Print exactly the lines of the listing below from the one containing "The image size" through the final line, both included, and no pictures.

───── RECORDS FOR PROCESSING

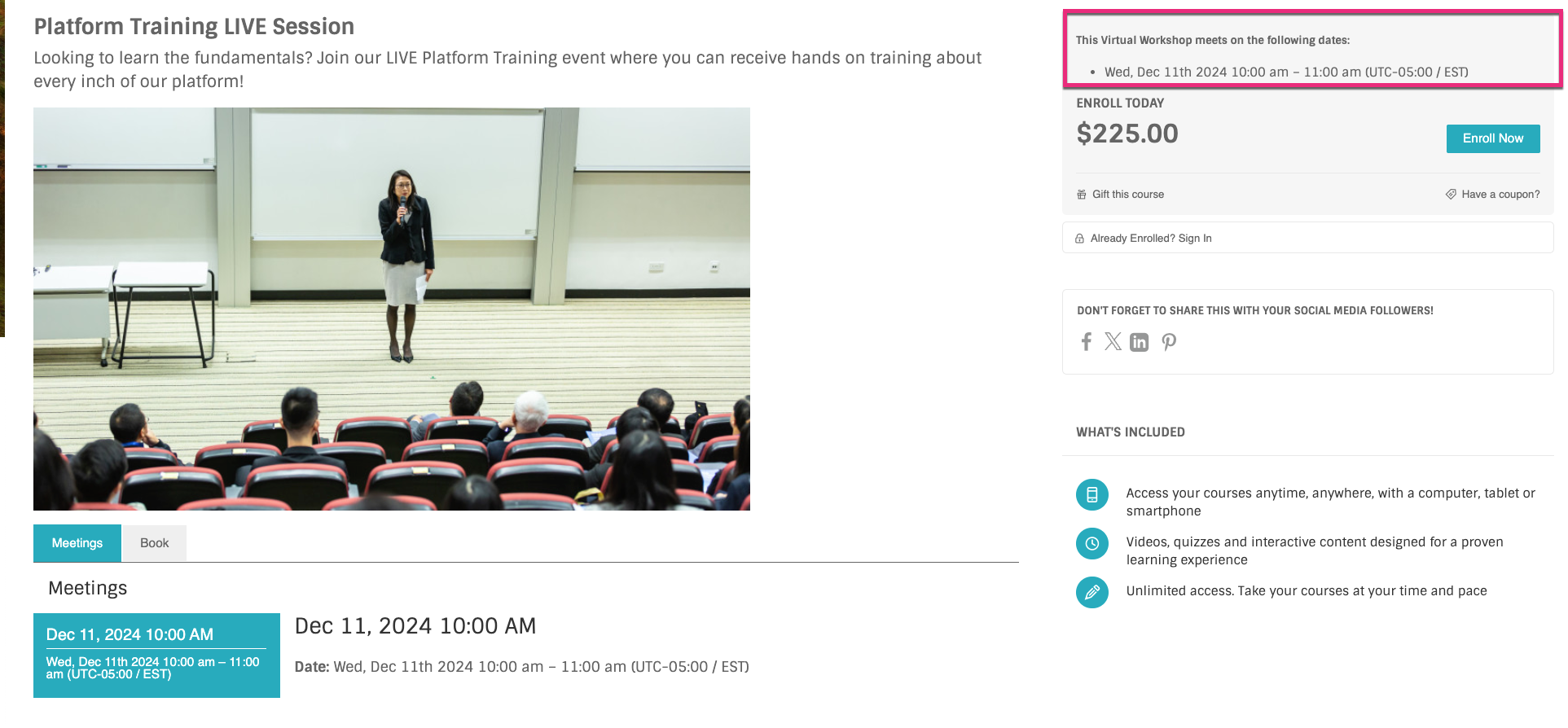Click the coupon tag icon
The height and width of the screenshot is (728, 1568).
(x=1451, y=195)
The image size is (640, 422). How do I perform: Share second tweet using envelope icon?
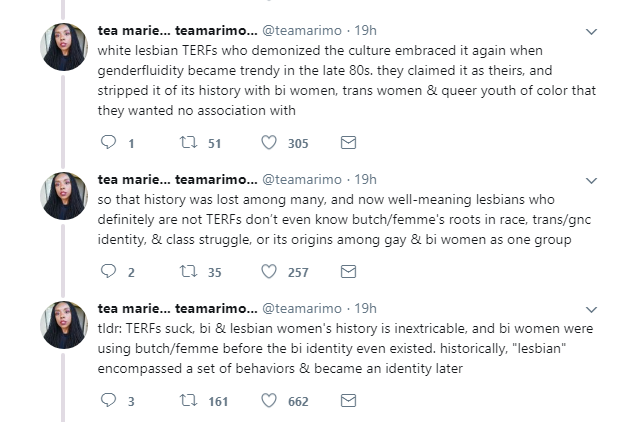point(348,272)
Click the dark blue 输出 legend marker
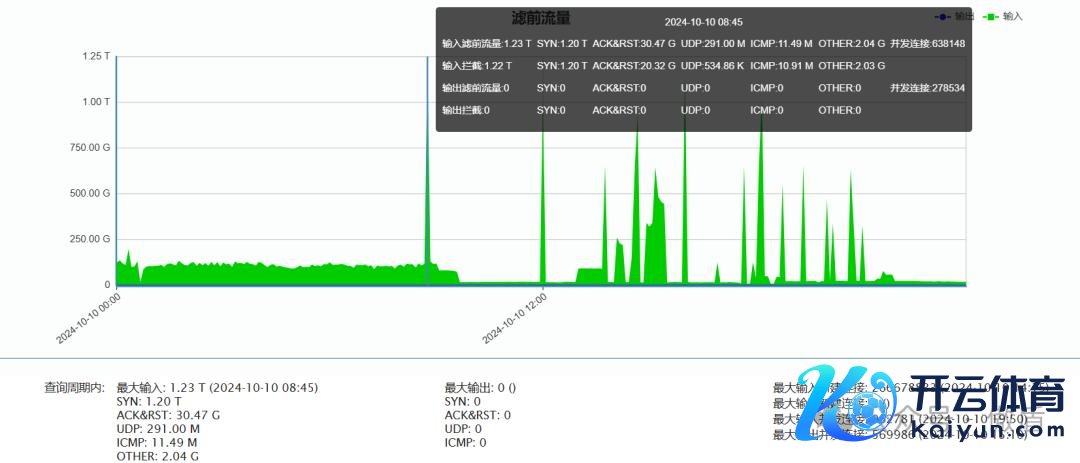This screenshot has width=1080, height=463. 943,17
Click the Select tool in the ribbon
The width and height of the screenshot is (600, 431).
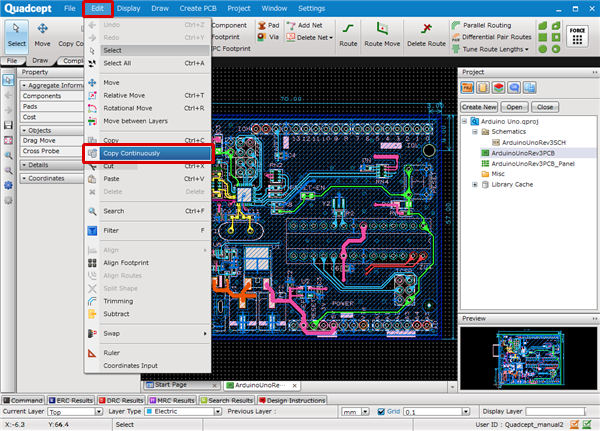pos(17,37)
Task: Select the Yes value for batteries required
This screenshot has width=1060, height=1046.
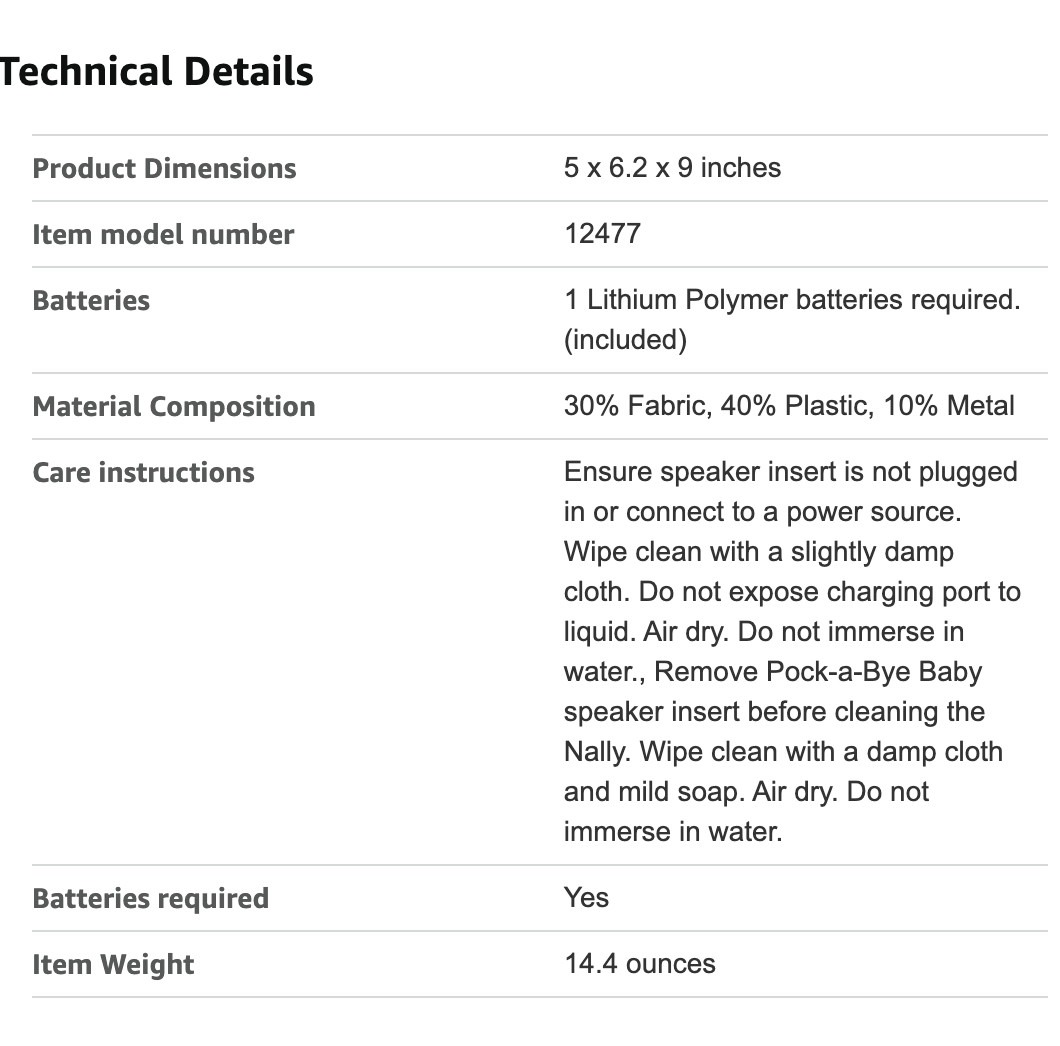Action: (586, 897)
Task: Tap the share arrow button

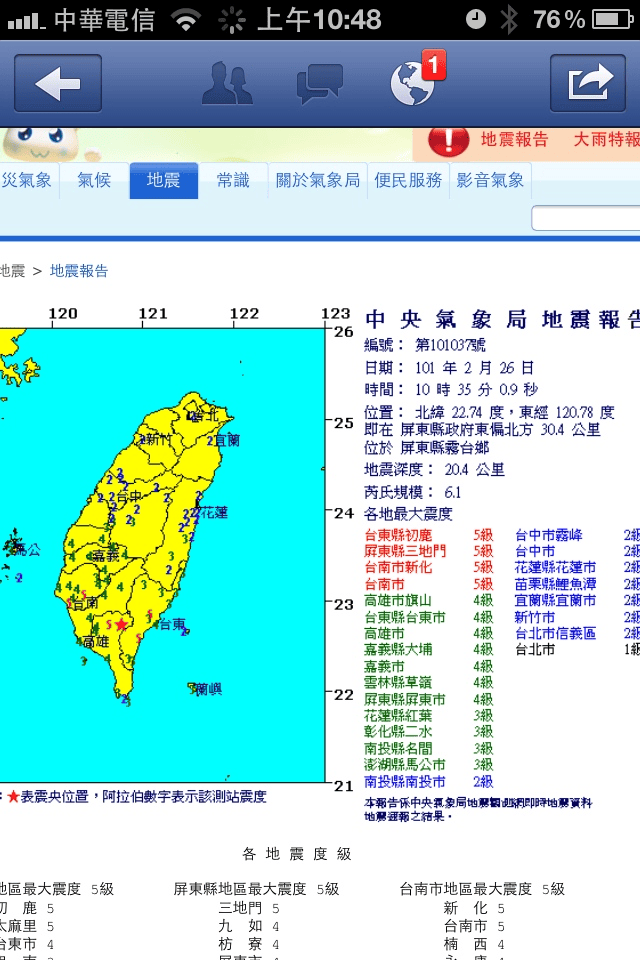Action: point(588,83)
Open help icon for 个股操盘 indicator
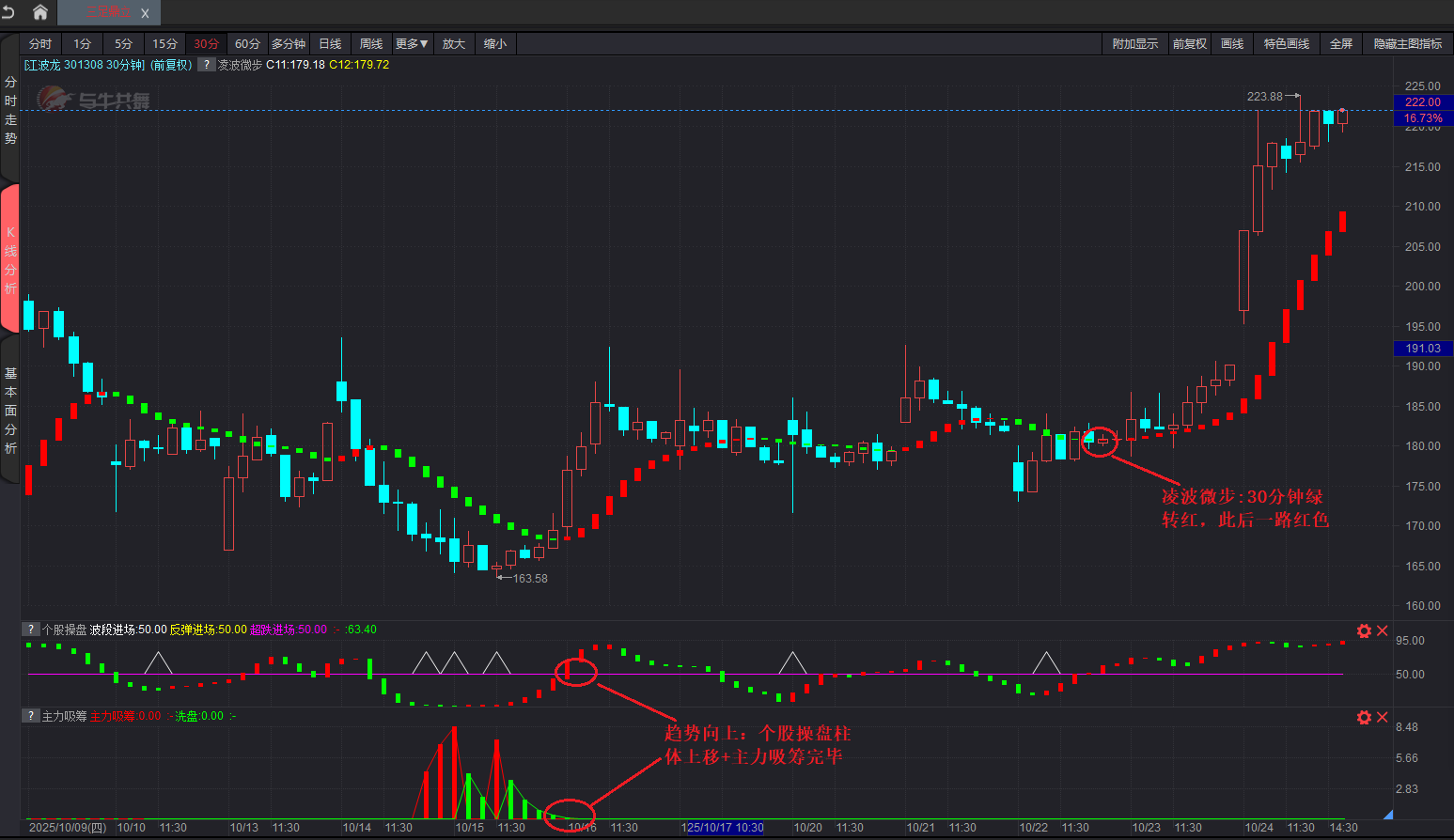Viewport: 1454px width, 840px height. point(31,630)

──────────

> EXPECTED OUTPUT
The image size is (640, 422). How do I perform: Share second tweet using envelope icon?
point(348,272)
Click the dark blue 输出 legend marker
This screenshot has width=1080, height=463. 943,17
Click the Select tool in the ribbon
The width and height of the screenshot is (600, 431).
pos(17,37)
Task: Select the Yes value for batteries required
This screenshot has width=1060, height=1046.
Action: (586, 897)
Task: Tap the share arrow button

Action: point(588,83)
Open help icon for 个股操盘 indicator
Viewport: 1454px width, 840px height. point(31,630)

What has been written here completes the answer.